- WHAT IS EXPECTED:
Would you transcribe exactly the lines from the beginning of the records below through the line with "The height and width of the screenshot is (840, 1453).", both included, omitting the pictures?

━━ TASK INPUTS

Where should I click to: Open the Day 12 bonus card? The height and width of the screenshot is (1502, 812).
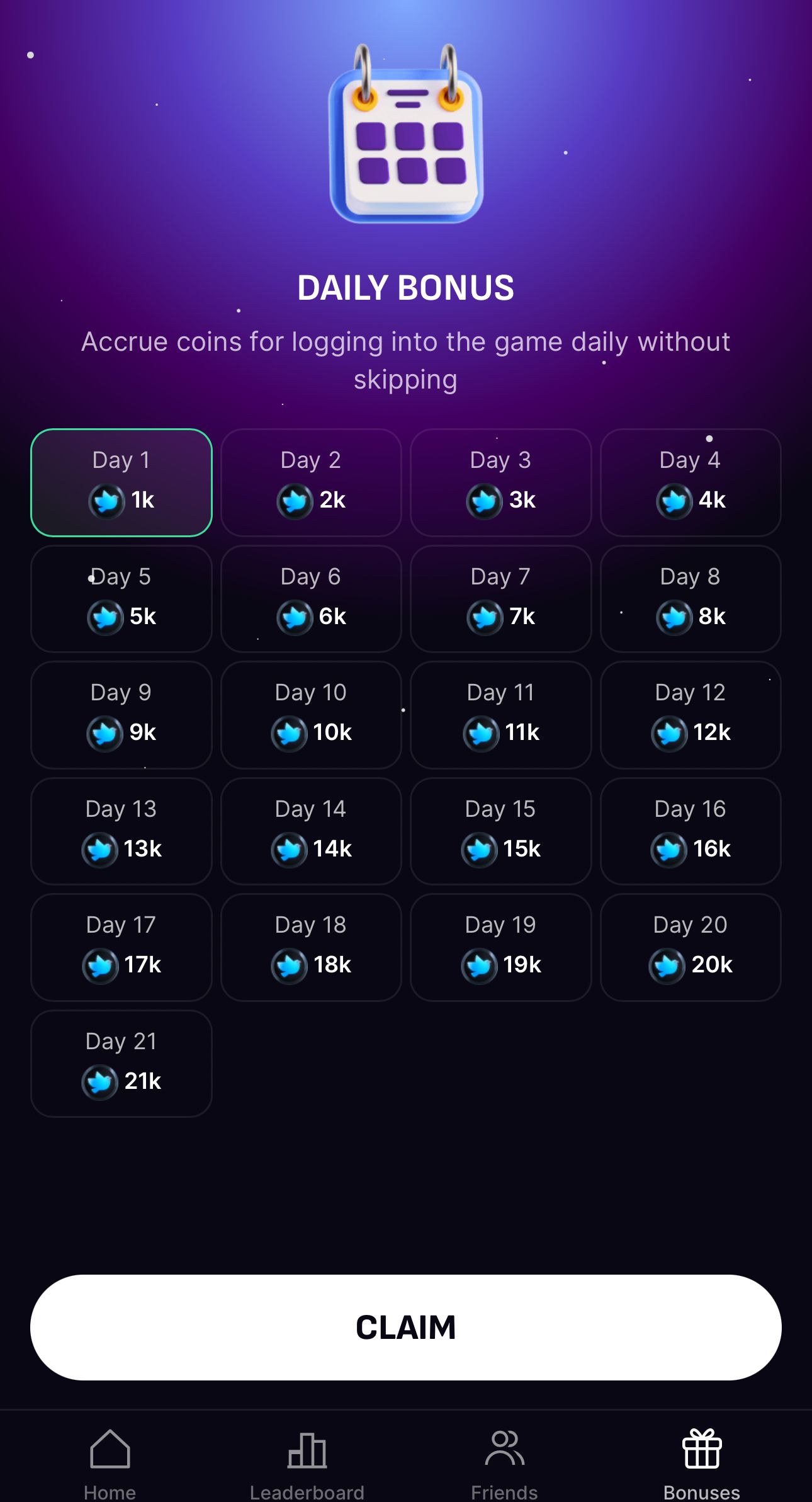(x=690, y=714)
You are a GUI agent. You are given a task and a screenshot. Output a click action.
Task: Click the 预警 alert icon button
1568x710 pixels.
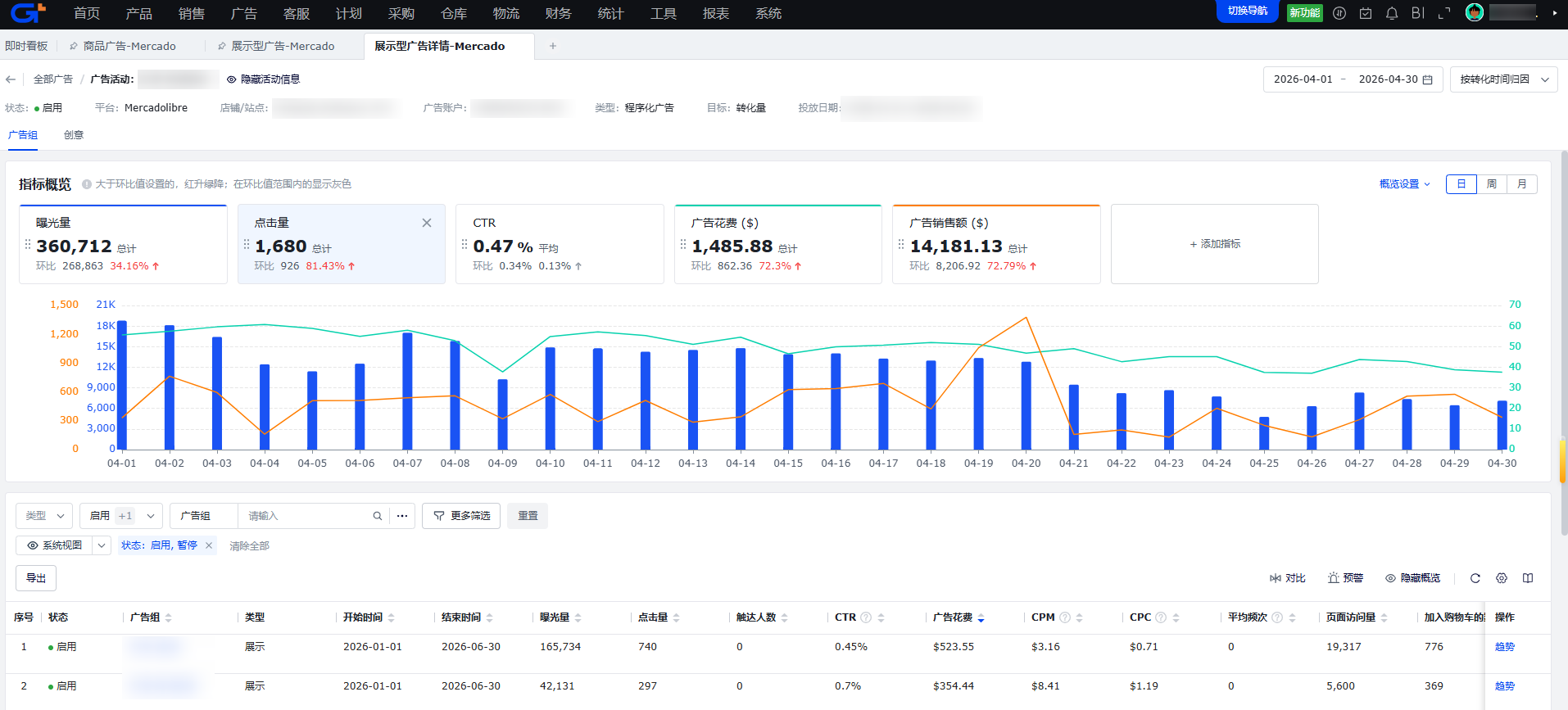(x=1346, y=578)
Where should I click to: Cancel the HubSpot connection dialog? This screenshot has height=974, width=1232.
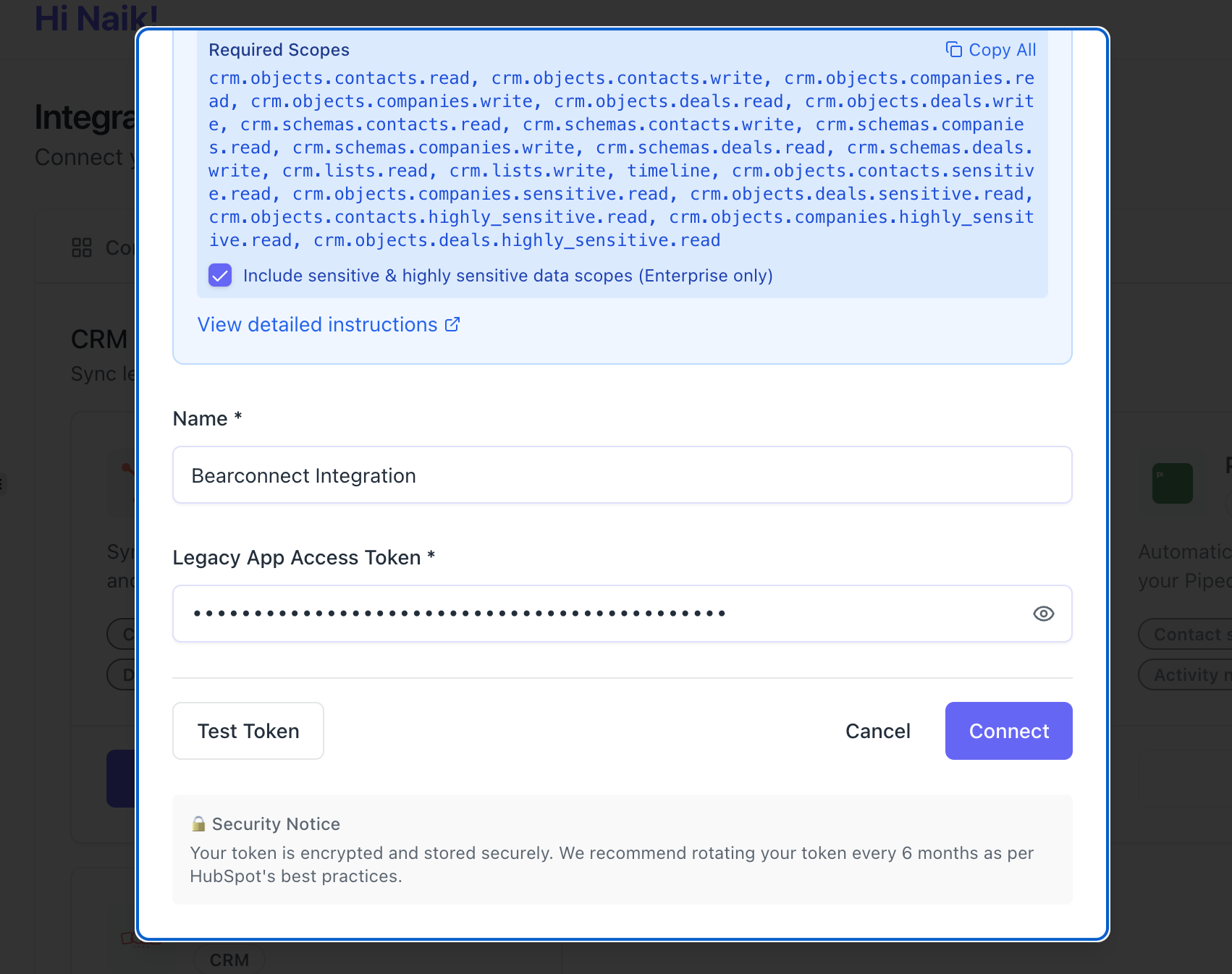click(877, 731)
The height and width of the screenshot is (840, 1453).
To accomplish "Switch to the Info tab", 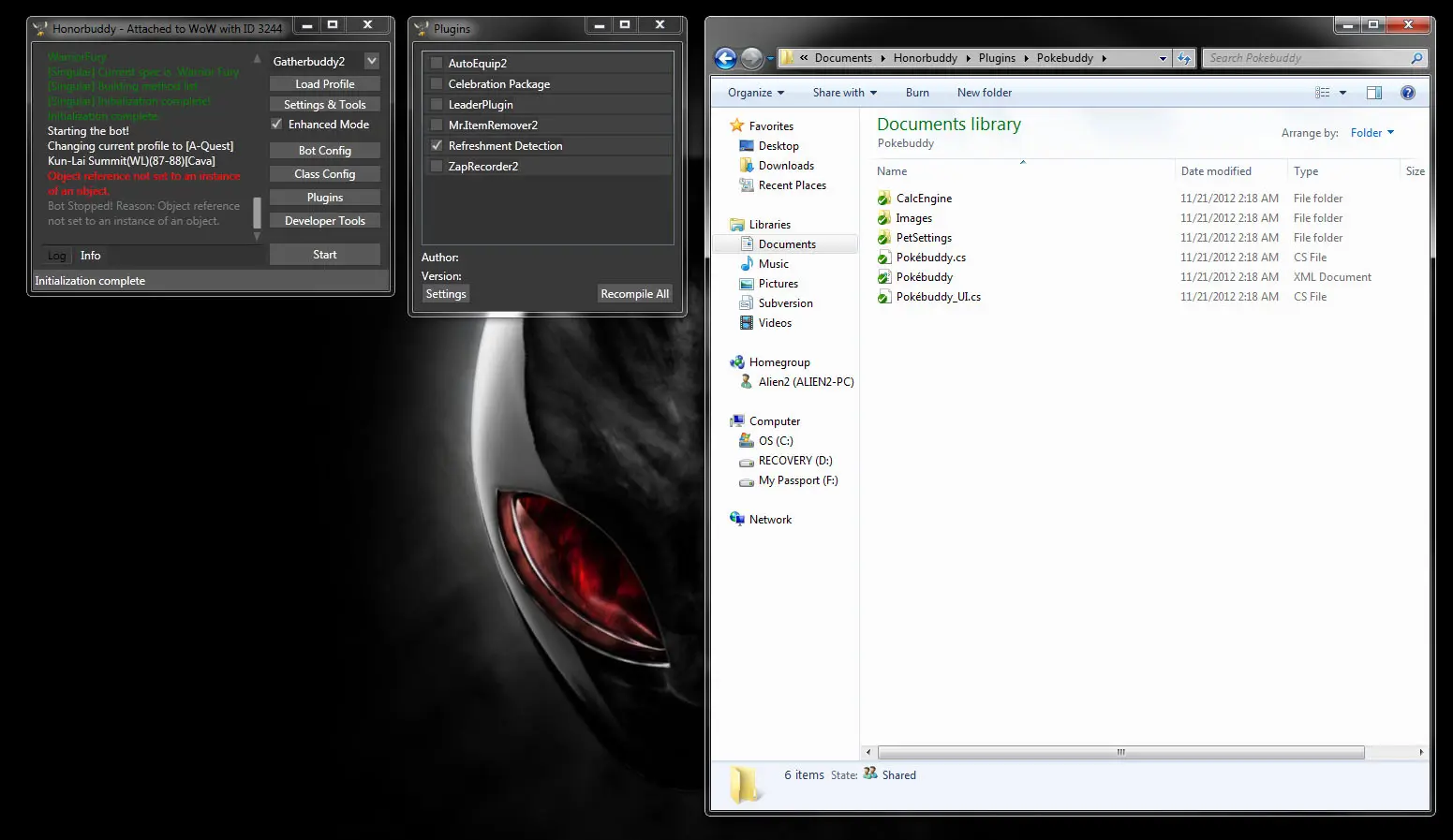I will click(90, 256).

━━━━

- REPLY:
Where should I click to: Open the Day 12 bonus card? The height and width of the screenshot is (1502, 812).
(x=690, y=714)
You are a GUI agent. You are given a task and a screenshot. Output a click action.
Task: Click the 预警 alert icon button
1568x710 pixels.
(x=1346, y=578)
Where should I click to: Cancel the HubSpot connection dialog? This screenshot has height=974, width=1232.
click(877, 731)
The height and width of the screenshot is (840, 1453).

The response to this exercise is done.